WRITTEN TASK
Copy out the entries from the line with "Indicators (165, 2319)" up to and including the line with "[previous] (1249, 169)", reproducing each line without any change.

Entries for pointing to text and elements:
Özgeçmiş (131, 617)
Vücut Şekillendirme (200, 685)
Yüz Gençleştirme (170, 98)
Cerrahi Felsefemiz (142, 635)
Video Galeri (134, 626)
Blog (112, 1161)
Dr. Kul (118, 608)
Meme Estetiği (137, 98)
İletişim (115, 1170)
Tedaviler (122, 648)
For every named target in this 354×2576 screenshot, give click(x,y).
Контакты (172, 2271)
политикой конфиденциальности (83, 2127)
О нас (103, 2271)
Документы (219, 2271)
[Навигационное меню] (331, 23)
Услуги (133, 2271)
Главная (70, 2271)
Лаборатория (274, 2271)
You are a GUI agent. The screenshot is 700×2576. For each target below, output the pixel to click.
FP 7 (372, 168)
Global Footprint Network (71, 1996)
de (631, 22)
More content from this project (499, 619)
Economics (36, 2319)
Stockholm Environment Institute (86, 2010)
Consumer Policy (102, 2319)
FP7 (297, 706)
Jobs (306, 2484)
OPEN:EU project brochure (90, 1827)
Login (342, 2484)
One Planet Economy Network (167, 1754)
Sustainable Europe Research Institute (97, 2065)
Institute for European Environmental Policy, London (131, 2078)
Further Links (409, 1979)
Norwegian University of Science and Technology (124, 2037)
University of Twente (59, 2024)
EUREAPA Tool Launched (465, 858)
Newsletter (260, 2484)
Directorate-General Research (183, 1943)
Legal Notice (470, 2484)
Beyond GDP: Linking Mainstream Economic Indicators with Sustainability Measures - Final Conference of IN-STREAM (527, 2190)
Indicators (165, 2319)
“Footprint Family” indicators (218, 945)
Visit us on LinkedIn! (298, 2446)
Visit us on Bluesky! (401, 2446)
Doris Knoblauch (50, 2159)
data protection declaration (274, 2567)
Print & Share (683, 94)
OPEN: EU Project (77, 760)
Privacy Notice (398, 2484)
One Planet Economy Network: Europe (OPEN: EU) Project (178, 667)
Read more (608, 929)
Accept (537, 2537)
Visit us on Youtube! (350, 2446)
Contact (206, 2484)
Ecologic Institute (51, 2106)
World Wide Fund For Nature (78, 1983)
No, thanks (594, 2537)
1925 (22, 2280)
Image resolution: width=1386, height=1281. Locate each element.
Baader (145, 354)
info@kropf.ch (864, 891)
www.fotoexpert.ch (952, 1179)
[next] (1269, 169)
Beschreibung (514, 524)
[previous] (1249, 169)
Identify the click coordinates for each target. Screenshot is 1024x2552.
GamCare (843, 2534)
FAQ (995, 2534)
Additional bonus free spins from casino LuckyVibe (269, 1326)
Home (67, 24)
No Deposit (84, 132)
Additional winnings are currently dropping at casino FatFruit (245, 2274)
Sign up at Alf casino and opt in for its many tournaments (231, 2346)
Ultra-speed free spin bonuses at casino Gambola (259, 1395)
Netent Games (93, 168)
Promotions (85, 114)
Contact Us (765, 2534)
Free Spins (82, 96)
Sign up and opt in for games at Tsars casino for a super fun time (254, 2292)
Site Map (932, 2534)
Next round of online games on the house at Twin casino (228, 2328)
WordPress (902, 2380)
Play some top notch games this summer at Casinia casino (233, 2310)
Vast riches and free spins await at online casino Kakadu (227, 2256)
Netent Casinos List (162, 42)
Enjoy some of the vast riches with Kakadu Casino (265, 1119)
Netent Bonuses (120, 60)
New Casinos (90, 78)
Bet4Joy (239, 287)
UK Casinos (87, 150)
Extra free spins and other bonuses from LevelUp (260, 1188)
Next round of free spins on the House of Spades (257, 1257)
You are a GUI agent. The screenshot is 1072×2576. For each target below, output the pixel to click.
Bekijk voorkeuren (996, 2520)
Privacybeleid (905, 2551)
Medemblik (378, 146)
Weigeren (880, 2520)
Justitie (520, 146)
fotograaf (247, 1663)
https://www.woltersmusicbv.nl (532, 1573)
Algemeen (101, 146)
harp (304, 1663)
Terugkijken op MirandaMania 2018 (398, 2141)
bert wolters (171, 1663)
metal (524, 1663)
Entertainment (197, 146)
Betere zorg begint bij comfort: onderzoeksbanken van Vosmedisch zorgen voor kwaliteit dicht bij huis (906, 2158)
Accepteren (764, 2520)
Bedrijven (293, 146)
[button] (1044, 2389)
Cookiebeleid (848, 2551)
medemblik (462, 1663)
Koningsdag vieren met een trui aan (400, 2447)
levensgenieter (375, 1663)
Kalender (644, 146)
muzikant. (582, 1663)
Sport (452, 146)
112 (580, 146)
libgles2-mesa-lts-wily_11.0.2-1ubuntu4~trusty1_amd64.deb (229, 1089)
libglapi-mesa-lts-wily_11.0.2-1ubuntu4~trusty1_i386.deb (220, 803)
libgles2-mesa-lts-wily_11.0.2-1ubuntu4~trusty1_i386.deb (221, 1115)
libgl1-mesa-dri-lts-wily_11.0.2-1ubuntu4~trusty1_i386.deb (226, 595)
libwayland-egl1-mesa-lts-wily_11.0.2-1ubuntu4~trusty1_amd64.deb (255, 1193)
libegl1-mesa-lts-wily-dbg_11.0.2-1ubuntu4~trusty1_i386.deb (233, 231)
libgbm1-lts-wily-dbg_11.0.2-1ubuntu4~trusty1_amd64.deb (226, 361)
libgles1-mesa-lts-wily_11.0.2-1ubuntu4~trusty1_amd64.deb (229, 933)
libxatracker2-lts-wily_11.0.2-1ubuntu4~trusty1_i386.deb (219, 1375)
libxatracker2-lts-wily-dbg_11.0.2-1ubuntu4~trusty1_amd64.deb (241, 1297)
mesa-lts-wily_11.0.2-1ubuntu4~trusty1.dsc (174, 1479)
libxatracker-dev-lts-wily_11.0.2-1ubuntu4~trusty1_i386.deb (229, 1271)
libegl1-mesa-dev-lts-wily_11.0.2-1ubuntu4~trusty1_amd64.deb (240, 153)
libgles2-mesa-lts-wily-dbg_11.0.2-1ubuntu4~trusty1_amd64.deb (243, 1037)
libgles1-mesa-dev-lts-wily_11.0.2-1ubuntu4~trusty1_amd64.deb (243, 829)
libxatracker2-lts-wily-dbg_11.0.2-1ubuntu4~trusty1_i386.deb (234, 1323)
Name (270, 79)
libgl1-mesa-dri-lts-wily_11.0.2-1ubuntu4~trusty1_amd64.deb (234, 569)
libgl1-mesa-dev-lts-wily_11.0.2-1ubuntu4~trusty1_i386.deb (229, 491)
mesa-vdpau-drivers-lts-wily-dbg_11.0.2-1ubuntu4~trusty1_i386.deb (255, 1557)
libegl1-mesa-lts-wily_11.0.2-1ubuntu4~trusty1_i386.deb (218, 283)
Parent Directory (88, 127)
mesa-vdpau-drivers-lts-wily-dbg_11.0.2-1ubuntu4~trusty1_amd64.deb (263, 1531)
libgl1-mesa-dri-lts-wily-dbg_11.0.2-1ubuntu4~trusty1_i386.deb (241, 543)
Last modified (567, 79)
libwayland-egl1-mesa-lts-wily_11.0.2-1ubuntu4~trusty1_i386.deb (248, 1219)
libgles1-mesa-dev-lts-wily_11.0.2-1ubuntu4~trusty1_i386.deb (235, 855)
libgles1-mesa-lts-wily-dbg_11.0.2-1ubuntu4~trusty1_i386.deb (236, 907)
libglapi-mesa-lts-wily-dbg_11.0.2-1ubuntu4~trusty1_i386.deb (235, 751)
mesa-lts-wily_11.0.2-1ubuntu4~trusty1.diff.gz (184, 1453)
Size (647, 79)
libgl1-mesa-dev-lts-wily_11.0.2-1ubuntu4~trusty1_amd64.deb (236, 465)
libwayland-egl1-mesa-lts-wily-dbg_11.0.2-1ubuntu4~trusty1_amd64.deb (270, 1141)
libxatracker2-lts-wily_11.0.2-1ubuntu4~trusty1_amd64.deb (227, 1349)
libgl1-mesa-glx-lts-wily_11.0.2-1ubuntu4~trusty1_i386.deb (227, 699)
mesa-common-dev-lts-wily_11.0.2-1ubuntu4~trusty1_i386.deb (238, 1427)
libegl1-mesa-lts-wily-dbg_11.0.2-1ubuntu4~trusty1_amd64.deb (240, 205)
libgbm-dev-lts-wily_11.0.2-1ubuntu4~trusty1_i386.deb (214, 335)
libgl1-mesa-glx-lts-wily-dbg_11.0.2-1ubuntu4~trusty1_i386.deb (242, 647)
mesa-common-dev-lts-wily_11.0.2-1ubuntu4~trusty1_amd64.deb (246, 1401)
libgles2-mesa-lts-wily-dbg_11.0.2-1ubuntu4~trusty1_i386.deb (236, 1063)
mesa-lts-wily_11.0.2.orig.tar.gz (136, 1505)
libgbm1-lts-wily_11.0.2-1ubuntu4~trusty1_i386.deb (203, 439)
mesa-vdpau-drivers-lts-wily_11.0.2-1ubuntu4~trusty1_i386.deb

RESULT OF THIS TASK
Indicators (165, 2319)
“Footprint Family” indicators (218, 945)
Visit us on LinkedIn! (298, 2446)
Visit us on Bluesky! (401, 2446)
Doris Knoblauch (50, 2159)
data protection declaration (274, 2567)
Print & Share (683, 94)
OPEN: EU Project (77, 760)
Privacy Notice (398, 2484)
One Planet Economy Network: Europe (OPEN: EU) Project (178, 667)
Read more (608, 929)
Accept (537, 2537)
Visit us on Youtube! (350, 2446)
Contact (206, 2484)
Ecologic Institute (51, 2106)
World Wide Fund For Nature (78, 1983)
No, thanks (594, 2537)
1925 (22, 2280)
Image resolution: width=1386, height=1281. Locate each element.
Baader (145, 354)
info@kropf.ch (864, 891)
www.fotoexpert.ch (952, 1179)
[next] (1269, 169)
Beschreibung (514, 524)
[previous] (1249, 169)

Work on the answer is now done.